**Collected data:**
------------------------------------------------------------

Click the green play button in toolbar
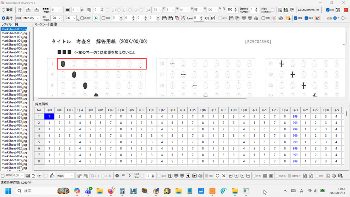The width and height of the screenshot is (350, 197). [95, 18]
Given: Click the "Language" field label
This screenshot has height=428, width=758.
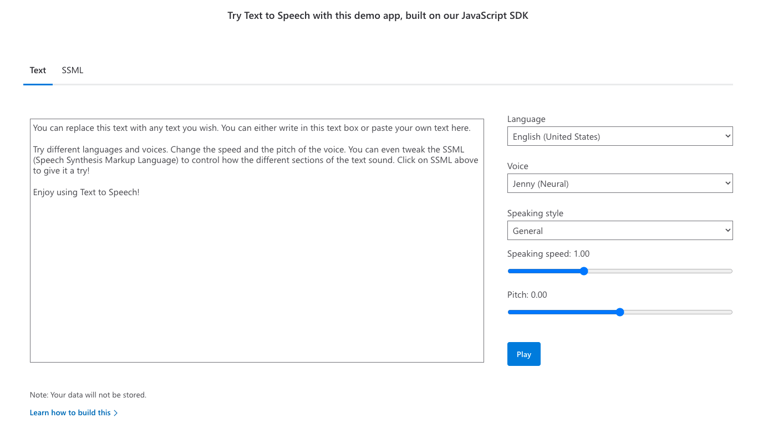Looking at the screenshot, I should coord(526,119).
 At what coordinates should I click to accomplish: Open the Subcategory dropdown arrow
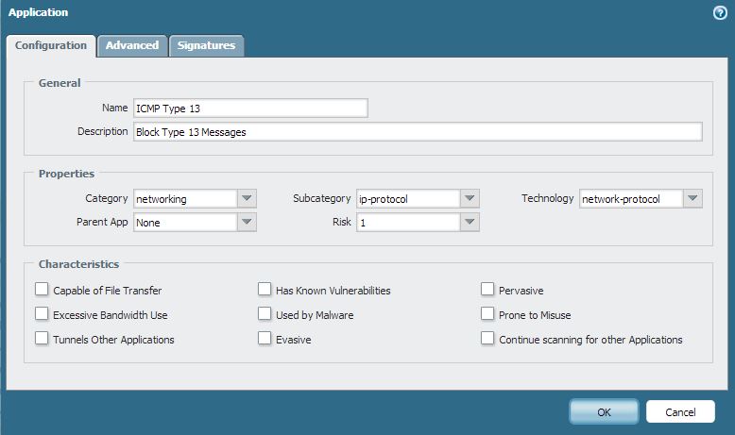[470, 198]
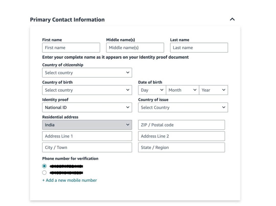
Task: Click Add a new mobile number link
Action: click(70, 180)
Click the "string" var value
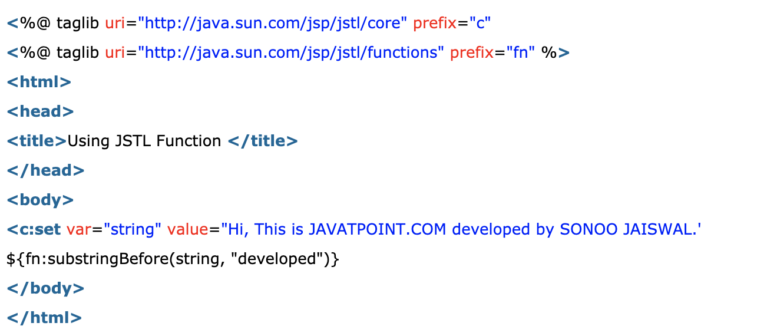The image size is (767, 336). click(132, 229)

------------------------------------------------------------

Write out the records exactly. Do not carry the pictures over.

Click the green play button in toolbar
The width and height of the screenshot is (350, 197). [95, 18]
Given: Click the "Language" field label
This screenshot has height=428, width=758.
Looking at the screenshot, I should coord(526,119).
 At what coordinates should I click to accomplish: Open the Subcategory dropdown arrow
[470, 198]
Task: Click Add a new mobile number link
Action: click(70, 180)
Click the "string" var value
The image size is (767, 336). click(132, 229)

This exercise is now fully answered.